### [Task item]
Select all lines in the records that include "beside".

Segment Start: The input

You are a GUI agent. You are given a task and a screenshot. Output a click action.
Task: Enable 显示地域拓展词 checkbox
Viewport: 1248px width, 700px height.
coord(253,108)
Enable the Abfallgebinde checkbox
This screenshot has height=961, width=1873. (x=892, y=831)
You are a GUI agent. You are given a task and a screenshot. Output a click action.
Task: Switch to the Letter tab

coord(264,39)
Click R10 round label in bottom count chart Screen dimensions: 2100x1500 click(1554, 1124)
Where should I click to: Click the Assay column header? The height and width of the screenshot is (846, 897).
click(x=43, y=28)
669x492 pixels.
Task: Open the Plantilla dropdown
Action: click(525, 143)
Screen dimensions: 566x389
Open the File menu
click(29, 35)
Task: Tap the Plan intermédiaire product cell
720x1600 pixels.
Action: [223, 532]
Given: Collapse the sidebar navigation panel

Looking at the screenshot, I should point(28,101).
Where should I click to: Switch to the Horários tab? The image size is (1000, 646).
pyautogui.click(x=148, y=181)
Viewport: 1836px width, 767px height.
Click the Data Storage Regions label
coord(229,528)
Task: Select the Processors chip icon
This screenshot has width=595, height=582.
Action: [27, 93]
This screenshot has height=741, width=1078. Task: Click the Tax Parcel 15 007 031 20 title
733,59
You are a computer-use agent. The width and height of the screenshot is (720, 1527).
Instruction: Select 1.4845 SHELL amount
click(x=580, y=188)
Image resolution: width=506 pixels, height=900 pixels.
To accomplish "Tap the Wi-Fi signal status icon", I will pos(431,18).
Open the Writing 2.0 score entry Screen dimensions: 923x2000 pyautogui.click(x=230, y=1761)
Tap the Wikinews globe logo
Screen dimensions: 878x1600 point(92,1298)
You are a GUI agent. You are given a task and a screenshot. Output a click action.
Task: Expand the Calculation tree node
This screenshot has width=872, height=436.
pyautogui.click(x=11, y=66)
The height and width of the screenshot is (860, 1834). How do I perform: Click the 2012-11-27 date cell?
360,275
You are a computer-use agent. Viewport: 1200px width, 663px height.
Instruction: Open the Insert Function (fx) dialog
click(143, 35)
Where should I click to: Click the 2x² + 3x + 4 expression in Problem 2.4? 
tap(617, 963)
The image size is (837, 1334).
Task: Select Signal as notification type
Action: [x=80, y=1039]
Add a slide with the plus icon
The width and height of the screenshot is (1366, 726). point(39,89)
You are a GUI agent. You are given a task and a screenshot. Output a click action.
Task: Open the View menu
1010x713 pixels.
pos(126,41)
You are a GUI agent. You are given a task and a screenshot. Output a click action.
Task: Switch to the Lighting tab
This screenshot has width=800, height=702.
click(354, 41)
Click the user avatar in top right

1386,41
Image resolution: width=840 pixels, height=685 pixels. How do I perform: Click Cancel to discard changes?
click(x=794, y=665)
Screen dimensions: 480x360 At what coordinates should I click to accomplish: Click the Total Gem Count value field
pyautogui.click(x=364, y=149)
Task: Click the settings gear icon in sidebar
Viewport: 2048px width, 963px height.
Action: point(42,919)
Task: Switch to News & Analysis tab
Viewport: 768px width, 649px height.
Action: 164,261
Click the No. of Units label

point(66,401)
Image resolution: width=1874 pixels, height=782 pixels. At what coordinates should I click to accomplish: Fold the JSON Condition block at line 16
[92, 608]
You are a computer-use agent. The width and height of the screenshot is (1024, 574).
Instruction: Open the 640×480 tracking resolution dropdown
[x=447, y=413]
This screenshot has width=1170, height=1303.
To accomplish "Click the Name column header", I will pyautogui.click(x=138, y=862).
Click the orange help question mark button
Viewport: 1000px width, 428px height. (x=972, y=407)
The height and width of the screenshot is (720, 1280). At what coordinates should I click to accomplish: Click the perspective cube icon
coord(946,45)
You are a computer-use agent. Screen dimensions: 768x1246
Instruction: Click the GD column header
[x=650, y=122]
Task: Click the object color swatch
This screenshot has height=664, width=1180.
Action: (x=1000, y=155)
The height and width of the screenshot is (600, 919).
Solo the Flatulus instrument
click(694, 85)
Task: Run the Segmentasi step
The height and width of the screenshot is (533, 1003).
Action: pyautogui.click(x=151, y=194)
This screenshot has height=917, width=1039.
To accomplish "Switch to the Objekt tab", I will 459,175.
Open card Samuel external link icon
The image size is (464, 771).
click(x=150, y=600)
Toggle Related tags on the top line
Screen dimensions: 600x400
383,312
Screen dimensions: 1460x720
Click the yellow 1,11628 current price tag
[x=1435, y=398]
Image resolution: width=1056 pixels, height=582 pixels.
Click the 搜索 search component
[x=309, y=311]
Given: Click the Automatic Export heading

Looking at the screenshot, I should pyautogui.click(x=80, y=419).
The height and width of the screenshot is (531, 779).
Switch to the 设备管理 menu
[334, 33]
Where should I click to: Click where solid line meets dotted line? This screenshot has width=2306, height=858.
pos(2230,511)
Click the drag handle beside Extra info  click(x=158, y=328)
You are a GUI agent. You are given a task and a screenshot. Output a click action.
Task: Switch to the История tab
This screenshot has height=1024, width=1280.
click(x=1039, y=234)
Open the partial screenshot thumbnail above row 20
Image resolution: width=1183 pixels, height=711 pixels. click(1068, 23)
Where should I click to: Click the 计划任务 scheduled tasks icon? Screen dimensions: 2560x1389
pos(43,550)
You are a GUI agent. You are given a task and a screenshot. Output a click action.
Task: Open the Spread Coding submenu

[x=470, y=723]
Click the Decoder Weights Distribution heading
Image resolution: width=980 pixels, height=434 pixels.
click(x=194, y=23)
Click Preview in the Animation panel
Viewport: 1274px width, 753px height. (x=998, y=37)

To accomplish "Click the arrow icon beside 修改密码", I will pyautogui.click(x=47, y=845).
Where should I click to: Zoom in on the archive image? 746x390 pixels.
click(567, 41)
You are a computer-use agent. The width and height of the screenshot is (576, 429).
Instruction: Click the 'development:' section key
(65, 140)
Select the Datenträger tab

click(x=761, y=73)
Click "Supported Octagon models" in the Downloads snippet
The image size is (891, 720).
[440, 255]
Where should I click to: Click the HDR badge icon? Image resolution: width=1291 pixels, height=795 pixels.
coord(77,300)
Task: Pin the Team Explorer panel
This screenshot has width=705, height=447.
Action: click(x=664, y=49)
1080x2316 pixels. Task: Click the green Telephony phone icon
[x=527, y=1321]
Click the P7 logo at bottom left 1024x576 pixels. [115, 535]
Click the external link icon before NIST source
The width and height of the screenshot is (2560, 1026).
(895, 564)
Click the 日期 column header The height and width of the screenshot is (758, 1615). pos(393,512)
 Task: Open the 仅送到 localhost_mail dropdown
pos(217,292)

Segment End: The input

### [Result]
Click the drag handle beside Extra info  click(x=158, y=328)
To accomplish "Click the arrow icon beside 修改密码", I will pyautogui.click(x=47, y=845).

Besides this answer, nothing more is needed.